Figure 2. Transient Notch ligand expression is associated with requirement of Notch activation for conversion of pericentral hepatocytes into biliary lineage cells in the liver of TAA-administered mice.

(a) RT-qPCR analyses of Jagged-1 expression were carried out using total RNA derived from the livers of normal and TAA-administered mice. All data were normalized by the value for Gapdh and expressed as fold differences from the value in the normal liver. The data represent means ± SD (n = 3). (b) Immunofluorescence staining of Jagged-1 in the livers of normal and TAA-administered mice. (c) Numbers of Jagged-1-positive cells surrounding CVs in the livers of normal and TAA-administered mice (10 CVs per mouse were analyzed in discontinuous liver sections from 3–4 different liver lobes).

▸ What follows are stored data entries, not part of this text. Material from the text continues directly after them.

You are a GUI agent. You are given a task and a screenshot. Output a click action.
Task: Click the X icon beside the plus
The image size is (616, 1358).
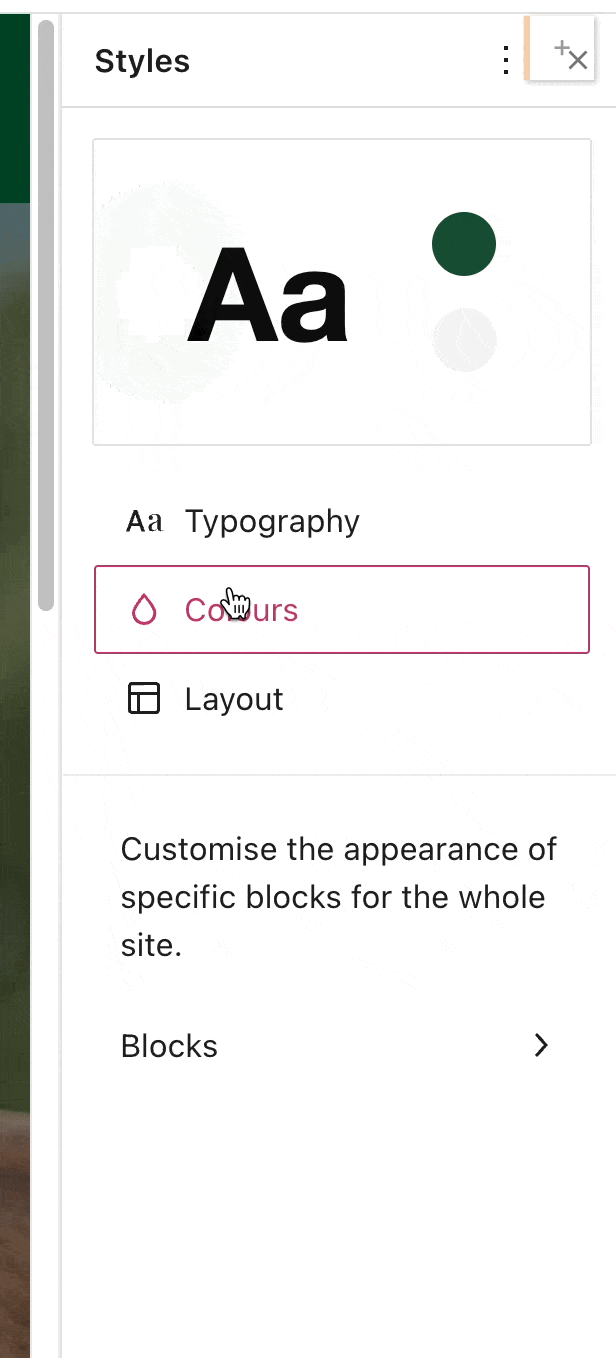point(578,60)
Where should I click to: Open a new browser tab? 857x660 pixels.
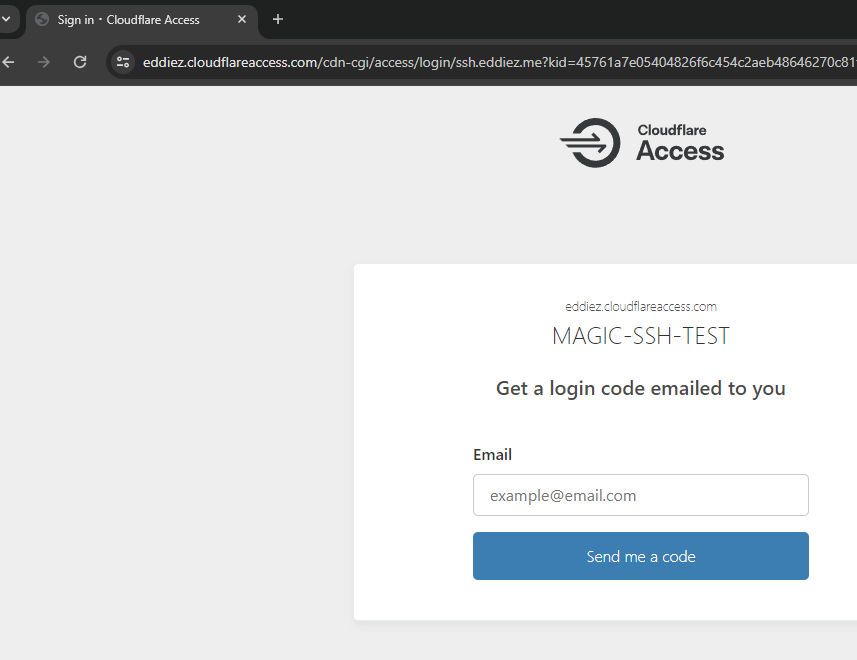click(278, 20)
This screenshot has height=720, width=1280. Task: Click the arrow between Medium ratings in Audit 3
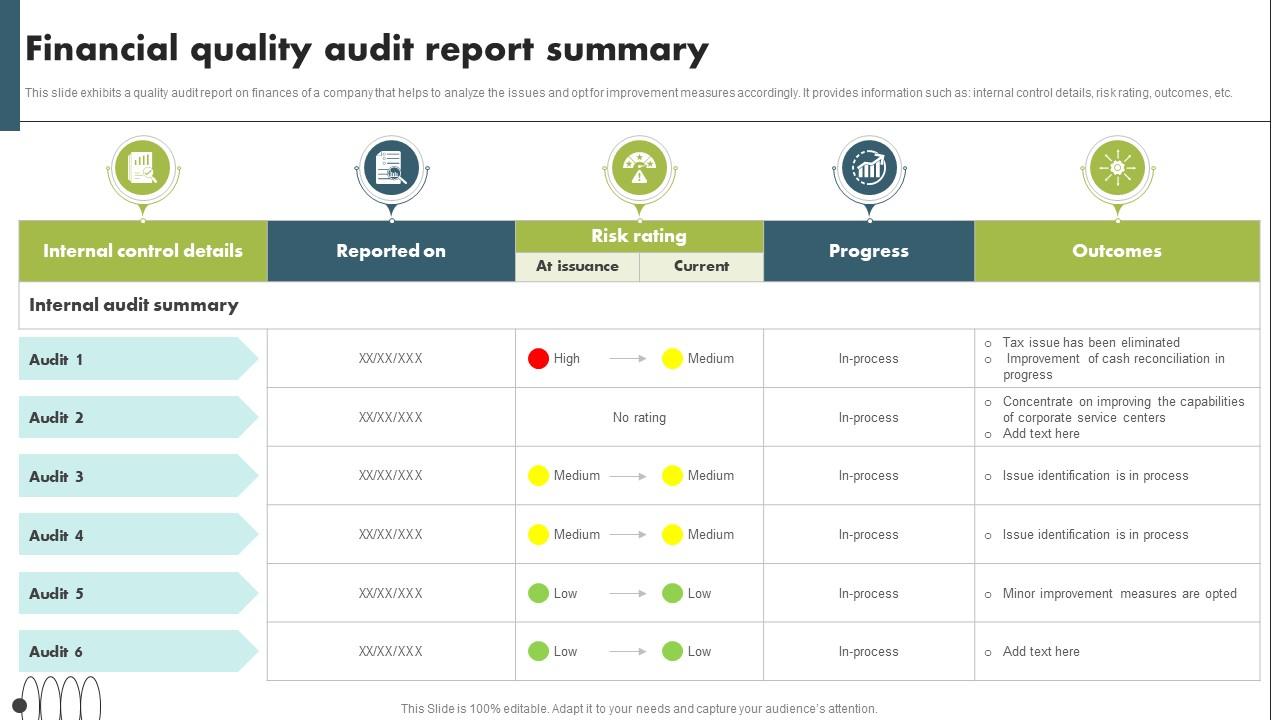point(628,476)
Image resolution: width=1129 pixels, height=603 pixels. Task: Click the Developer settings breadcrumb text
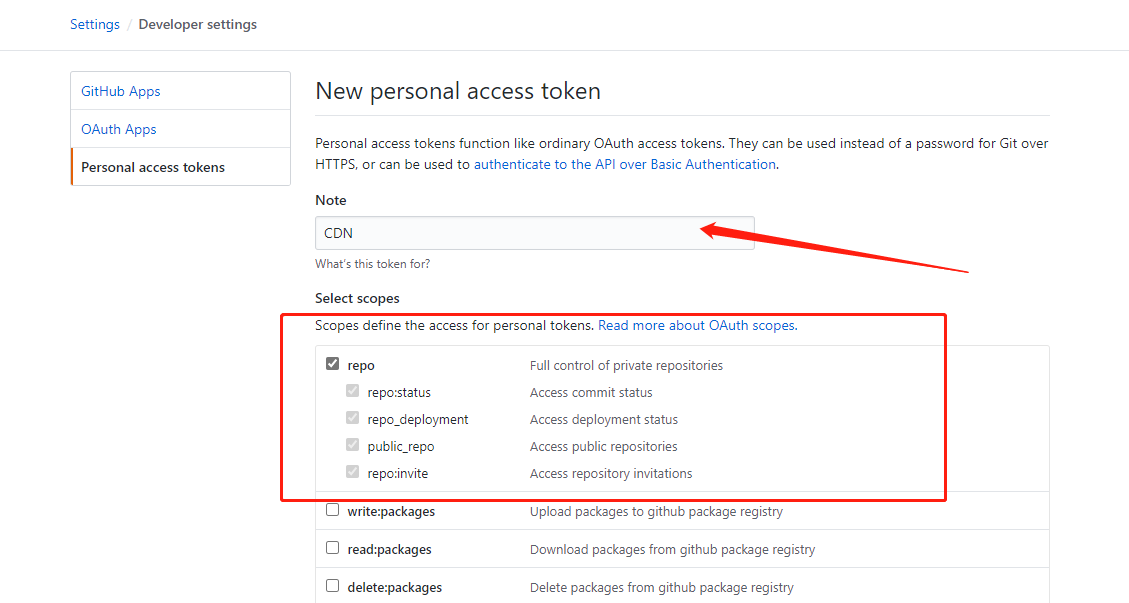tap(197, 24)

The data represent means ± SD (n = 3). (d) Co-immunofluorescence staining of the NICD with GS in the livers of normal and TAA-administered mice. NICD-positive hepatocytes (arrowheads) are observed around the CVs after 2 days of TAA administration. (e) Numbers of NICD-positive cells surrounding CVs in the livers of normal and TAA-administered mice (10 CVs per mouse were analyzed in discontinuous liver sections from 3–4 different liver lobes). The data represent means ± SD (n = 3). (f) Experimental procedure to inhibit Notch signal activation during TAA treatment by injecting DAPT into mice. (g) Immunofluorescence staining of CK19 in the livers of DMSO-injected (control) and DAPT-injected mice after 5 weeks of TAA administration, and numbers of CK19-positive cells around the CVs in the livers of these mice (20 CVs per mouse were analyzed in discontinuous liver sections from 3–4 different liver lobes). The data represent means ± SD (n = 3). DNA was stained with DAPI (blue). Scale bars: 100 μm (b,g) and 25 μm (d). d, day(s). w, week(s). *P < 0.05. ***P < 0.001.